Para investor, yang telah terbiasa dengan volatilitas lintas aset pada atau mendekati level yang rendah, secara historis sekali lagi terpaksa mempertimbangkan bahwa segala sesuatu mungkin tidak akan berjalan dengan mulus.
“[Isu] perdagangan telah dikesampingkan oleh banyak pelaku pasar,” ujar Andrew Tilton, kepala ekonom Asia-Pasifik di Goldman Sachs Group Inc., kepada Bloomberg Television.
“Pasar memperhitungkan akan ada semacam kesepakatan, dan tidak akan ada kenaikan tarif lebih lanjut. Ketika prospek pertumbuhan benar-benar membaik, kabar ini menimbulkan momok mengenai pertumbuhan yang signifikan jika tarif meningkat dan ketidakpastian terkait dengan beban investasi akan terus berlanjut,” lanjutnya.
Michael McCarthy, kepala strategi pasar di CMC Markets Asia Pacific Pty., berpendapat meski mungkin tidak seburuk yang terlihat, hal tersebut berpeluang merusak semua momentum positif yang telah dialami pasar.
“Pertanyaannya adalah apakah ini taktik negosiasi menit terakhir atau akan menunjukkan kegagalan dalam perundingan,” tanya McCarthy.
Menurut pakar strategi Nomura Holdings Inc. Charlie McElligott, kenaikan indeks S&P 500 AS baru-baru ini ke level tertingginya kemungkinan telah memberi Trump kepercayaan diri yang cukup untuk menghadapi penurunan pasar.
“Kemudian kembali bersandar pada apa yang oleh beberapa pihak dalam pemerintahannya anggap sebagai 'permainan lambat' China. Ini semua merupakan upaya untuk menarik konsesi kesepakatan tambahan pada menit terakhir,” jelas McElligott.
Ekonom Goldman, Alec Phillips dan Blake Taylor, yang menempatkan peluang kenaikan tarif pada hari Jumat (10/5/) sebesar 40 persen, masih melihat besarnya potensi tercapai kesepakatan perdagangan.
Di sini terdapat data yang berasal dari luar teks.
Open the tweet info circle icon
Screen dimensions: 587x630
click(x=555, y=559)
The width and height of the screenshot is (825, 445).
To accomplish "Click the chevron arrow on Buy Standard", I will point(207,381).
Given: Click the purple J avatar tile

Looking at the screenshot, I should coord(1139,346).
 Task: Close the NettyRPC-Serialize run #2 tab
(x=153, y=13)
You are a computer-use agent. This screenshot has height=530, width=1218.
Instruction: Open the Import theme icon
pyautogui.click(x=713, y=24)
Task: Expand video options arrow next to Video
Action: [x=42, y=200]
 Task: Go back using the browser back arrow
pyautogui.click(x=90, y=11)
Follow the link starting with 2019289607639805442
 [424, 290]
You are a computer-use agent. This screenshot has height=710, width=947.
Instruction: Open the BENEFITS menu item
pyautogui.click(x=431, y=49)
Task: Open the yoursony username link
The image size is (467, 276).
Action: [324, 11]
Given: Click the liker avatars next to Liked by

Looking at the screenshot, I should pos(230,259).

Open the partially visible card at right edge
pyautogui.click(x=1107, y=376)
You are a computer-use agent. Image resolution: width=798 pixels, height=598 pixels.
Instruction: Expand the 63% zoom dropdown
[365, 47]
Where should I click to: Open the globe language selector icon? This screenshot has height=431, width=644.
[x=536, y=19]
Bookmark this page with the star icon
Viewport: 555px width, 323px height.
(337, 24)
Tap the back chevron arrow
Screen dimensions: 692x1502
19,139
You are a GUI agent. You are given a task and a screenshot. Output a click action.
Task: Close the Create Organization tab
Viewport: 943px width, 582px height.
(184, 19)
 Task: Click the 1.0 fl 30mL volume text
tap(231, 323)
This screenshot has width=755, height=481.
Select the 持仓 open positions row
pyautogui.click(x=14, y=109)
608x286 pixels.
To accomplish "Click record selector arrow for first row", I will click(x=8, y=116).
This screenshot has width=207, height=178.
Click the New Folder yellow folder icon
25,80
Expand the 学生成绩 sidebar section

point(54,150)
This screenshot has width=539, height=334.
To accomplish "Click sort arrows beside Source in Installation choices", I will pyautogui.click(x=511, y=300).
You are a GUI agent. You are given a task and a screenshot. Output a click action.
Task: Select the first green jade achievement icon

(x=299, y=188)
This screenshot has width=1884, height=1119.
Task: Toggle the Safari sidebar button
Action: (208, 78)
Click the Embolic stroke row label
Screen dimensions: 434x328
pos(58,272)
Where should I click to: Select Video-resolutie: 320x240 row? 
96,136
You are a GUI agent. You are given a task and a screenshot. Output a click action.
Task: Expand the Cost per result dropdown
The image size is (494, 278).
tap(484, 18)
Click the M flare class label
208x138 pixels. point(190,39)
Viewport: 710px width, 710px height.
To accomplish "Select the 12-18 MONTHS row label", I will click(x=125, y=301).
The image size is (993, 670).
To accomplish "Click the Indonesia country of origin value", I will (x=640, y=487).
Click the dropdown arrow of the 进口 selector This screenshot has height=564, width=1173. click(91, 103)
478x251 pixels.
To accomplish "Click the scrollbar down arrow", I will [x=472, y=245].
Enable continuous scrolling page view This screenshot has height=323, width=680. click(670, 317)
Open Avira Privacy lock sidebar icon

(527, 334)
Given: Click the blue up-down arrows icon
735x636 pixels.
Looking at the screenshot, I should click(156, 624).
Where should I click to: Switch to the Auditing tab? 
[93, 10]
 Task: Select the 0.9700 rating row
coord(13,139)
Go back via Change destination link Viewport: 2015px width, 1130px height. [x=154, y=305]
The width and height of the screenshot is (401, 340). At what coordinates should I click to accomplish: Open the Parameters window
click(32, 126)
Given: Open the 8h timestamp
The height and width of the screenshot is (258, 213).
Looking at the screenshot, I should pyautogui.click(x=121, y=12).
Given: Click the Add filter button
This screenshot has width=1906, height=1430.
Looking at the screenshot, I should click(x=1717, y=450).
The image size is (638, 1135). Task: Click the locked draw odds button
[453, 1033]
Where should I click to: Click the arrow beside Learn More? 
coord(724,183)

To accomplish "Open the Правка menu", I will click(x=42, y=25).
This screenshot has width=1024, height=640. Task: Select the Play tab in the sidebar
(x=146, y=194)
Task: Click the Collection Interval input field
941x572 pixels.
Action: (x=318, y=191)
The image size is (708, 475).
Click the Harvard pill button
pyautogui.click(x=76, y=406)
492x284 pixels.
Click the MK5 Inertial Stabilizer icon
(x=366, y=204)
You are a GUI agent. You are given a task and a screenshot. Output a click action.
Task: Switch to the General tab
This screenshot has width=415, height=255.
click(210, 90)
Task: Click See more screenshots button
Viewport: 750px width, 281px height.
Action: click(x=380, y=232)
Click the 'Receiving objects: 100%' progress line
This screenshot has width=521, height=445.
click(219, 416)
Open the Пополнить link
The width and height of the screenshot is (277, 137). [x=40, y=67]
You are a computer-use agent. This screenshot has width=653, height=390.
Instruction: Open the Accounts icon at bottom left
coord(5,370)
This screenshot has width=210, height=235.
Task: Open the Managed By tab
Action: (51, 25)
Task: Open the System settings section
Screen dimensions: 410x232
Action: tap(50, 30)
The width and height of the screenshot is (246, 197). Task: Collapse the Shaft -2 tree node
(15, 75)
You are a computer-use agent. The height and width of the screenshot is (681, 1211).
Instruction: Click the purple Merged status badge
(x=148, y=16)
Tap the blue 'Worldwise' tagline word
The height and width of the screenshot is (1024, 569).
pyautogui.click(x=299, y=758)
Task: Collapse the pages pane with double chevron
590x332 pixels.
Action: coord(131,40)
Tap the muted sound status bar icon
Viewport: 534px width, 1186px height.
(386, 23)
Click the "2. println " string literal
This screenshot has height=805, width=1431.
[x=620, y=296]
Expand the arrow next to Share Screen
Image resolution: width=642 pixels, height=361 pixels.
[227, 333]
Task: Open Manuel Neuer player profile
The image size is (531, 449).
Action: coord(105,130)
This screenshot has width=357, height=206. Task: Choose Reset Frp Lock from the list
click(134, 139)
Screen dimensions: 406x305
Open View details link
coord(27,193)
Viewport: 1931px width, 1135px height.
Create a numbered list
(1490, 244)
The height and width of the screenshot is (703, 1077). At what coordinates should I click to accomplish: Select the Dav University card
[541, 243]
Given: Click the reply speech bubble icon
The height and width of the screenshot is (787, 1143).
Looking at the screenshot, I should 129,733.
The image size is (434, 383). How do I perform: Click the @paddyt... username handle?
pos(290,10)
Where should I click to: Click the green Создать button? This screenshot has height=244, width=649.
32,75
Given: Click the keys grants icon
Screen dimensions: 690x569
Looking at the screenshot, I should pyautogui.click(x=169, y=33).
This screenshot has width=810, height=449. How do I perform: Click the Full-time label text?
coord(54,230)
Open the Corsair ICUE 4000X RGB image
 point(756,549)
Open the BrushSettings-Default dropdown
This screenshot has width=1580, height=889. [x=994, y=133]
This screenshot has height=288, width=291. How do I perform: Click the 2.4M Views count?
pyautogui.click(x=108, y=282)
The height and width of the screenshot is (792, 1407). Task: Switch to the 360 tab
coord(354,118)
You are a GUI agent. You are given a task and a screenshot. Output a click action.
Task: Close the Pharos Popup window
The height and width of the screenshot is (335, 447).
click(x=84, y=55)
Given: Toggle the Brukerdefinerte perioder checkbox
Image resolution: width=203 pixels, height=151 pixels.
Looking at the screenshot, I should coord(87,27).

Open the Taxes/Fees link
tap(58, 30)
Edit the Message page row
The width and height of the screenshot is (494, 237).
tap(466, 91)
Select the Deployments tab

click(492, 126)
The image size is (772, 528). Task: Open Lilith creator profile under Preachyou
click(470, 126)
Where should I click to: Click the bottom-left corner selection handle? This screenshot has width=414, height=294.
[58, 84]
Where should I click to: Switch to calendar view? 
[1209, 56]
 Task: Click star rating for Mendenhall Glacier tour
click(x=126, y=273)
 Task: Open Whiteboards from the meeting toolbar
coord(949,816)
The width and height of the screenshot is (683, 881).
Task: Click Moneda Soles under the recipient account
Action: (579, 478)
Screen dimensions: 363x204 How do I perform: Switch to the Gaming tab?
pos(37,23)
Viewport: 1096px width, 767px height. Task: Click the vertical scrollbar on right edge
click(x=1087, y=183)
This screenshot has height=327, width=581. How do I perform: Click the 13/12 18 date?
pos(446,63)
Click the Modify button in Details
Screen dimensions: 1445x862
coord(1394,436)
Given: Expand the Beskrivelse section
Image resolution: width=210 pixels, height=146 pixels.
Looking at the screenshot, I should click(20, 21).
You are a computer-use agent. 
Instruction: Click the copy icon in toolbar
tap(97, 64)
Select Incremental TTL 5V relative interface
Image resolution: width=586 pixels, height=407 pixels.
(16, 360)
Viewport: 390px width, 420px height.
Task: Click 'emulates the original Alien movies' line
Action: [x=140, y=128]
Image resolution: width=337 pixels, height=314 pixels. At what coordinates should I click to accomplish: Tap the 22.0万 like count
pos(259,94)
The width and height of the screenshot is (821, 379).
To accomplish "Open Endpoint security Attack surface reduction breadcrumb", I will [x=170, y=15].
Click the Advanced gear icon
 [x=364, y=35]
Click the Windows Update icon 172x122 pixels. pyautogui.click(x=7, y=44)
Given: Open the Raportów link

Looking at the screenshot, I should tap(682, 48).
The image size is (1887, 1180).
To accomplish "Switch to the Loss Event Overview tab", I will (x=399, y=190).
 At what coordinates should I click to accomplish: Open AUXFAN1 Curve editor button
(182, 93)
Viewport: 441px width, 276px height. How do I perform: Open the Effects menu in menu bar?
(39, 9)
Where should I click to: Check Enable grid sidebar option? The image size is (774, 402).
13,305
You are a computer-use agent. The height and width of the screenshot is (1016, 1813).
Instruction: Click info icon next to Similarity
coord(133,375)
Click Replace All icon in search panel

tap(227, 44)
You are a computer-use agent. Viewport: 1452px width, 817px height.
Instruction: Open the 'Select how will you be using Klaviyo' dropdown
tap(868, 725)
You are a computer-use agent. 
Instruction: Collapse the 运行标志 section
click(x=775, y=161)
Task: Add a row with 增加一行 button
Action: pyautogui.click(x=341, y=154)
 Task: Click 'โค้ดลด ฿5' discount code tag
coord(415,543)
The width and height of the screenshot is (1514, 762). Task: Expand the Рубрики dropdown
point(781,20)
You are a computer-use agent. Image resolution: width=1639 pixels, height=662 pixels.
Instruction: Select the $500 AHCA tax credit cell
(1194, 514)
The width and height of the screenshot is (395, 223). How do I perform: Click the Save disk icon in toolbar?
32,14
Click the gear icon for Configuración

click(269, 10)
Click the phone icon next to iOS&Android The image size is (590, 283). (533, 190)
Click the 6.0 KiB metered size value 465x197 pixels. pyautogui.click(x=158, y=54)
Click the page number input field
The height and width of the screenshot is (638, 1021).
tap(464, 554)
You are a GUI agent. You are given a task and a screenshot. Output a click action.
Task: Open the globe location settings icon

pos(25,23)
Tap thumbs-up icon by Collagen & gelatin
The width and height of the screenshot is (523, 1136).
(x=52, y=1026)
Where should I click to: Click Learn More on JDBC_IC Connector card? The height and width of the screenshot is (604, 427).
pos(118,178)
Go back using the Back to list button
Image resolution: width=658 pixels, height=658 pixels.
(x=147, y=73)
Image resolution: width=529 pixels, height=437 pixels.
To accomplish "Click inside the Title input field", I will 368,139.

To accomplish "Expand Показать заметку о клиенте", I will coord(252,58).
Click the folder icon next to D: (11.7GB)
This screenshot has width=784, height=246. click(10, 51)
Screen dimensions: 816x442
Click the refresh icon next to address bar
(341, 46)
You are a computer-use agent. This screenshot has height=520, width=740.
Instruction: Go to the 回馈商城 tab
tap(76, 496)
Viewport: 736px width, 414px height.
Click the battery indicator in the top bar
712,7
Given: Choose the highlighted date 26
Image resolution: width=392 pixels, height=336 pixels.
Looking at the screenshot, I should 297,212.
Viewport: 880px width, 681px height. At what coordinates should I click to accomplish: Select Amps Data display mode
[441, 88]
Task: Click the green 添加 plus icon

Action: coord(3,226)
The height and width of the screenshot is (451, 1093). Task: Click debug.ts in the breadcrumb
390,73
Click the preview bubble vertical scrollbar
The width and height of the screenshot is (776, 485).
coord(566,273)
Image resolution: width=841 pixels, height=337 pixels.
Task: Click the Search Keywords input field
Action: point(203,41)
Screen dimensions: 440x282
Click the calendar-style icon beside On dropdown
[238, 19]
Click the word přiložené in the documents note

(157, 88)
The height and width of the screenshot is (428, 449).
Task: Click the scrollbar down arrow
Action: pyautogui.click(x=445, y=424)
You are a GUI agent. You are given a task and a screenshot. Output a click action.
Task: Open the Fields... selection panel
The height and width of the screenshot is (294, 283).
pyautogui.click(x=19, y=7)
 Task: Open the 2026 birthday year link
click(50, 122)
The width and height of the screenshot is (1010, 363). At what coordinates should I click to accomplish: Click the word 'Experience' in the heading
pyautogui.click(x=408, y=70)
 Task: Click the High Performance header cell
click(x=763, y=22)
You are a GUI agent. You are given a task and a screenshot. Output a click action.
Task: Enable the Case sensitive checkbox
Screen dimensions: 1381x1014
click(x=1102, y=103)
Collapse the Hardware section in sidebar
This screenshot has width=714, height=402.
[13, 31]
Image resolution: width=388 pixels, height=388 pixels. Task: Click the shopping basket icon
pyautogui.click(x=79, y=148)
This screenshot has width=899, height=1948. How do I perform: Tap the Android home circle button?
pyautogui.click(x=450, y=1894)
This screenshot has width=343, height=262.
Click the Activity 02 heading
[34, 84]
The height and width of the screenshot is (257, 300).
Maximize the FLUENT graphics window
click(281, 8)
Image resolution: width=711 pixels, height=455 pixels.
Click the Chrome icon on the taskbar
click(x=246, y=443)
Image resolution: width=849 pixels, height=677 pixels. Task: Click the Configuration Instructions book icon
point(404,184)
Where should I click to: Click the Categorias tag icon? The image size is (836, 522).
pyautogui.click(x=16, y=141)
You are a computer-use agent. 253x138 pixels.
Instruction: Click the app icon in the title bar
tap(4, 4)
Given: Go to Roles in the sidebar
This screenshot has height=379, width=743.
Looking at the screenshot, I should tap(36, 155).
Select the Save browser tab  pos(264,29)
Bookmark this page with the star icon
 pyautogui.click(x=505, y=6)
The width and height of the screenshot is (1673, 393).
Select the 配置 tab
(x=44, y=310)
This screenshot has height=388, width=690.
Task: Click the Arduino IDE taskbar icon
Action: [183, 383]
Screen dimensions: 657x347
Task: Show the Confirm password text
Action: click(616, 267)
Bagaimanapun, menurut sumber terkait, China tengah mempertimbangkan menunda mengirimkan delegasinya ke Washington pekan ini, setelah Trump mengancam China dengan pengenaan tarif. Jika perjalanan itu dibatalkan, maka bisa membuat kenaikan tarif menjadi semacam pembenaran.
“Kuncinya sekarang adalah respons China. Tak hanya ekuitas, mata uang, suku bunga, dan komoditas juga bisa terdampak,” tulis Kay Van-Petersen, pakar strategi makro global di Saxo Capital Markets Pte. dalam risetnya.
Di sisi kurs valuta asing, dolar Australia dan Selandia Baru terbukti sangat rentan dengan segala isu soal perdagangan.
“Kita akan melihat sedikit koreksi penurunan yang sangat signifikan untuk dolar Australia dan Selandia Baru, juga peningkatan besar-besaran dalam hal volatilitas jika perundingan gagal dilangsungkan dan tim perunding China tidak pergi ke Washington,” tutur Nick Twidale, chief operating officer Rakuten Securities Australia Pty di Sydney.